Con el arranque del año se ha cumplido también con esa tradición es hacer balance de la siniestralidad vial del año anterior, con la gran noticia que supone que en 2019 se marcó un mínimo histórico en ese número de muertes desde que se tienen registros. Aquel primer año que empezamos a contar víctimas fue 1960, año en el que se quedaron en las carreteras 1.300 personas. Entonces el parque automovilístico alcanzaba apenas el millón de vehículos y había unos dos millones de conductores. Este año que acabamos de despedir, el parque de vehículos es de 34,5 millones y somos más de 27 millones los conductores. Pues bien, con este escenario, 2019 marcó un récord con 1.098 víctimas. El más bajo, y muy lejos de los 5.000 y casi 6.000 que nos dejaban a finales de los 80 y principios de los 90.
Pero ahí está el problema, que por mucho que nos esmeremos sigue habiendo más de mil muertes en las carreteras cada año, y eso no puede ser normal, no podemos contarlo como una causa de muerte más como el cáncer o el ictus, porque al volante seguimos teniendo la mayor parte del control sobre lo que podemos o no hacer o anticipar.
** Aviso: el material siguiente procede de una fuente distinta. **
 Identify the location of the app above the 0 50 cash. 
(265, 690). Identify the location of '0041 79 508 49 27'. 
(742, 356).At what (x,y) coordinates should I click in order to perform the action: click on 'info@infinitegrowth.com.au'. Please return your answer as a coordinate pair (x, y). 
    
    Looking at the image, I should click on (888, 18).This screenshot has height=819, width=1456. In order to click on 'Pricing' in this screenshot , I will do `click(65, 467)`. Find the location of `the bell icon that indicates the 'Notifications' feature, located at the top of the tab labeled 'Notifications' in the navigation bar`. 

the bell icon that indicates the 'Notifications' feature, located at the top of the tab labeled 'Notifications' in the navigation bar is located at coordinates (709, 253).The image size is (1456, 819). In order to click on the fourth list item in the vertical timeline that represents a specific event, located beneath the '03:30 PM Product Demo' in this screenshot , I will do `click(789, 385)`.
No obstante, en el último balance presentado ayer por el ministro de Interior en funciones en la sede de la DGT dejaba un dato esperanzador, de esos que hay que buscar con lupa pero muy alentador: la principal reducción de víctimas de la última década se ha producido en el rango de edad más joven. 239 muertes menos registradas en los últimos diez años entre los 25 y los 34 años. Y 180 menos entre los 35 y los 44 años. Todos recordamos cuando viajábamos con nuestros padres en los asientos traseros sin cinturón de seguridad, y casi unos encima de otros. Pero además de la seguridad de los vehículos, la educación vial ha sido uno de los grandes antídotos para esta enfermedad que arrasa en nuestras carreteras. Y así debería seguir siendo, porque la formación y la educación desde edades tempranas llega a convertir a las personas en conductores más responsables. Siempre habrá listos al volante, pero las posibilidades las podremos reducir considerablemente. Si incidimos en esto, en la formación, la educación, y el respeto en el uso de la vía, conseguiremos aprobar esta eterna asignatura pendiente.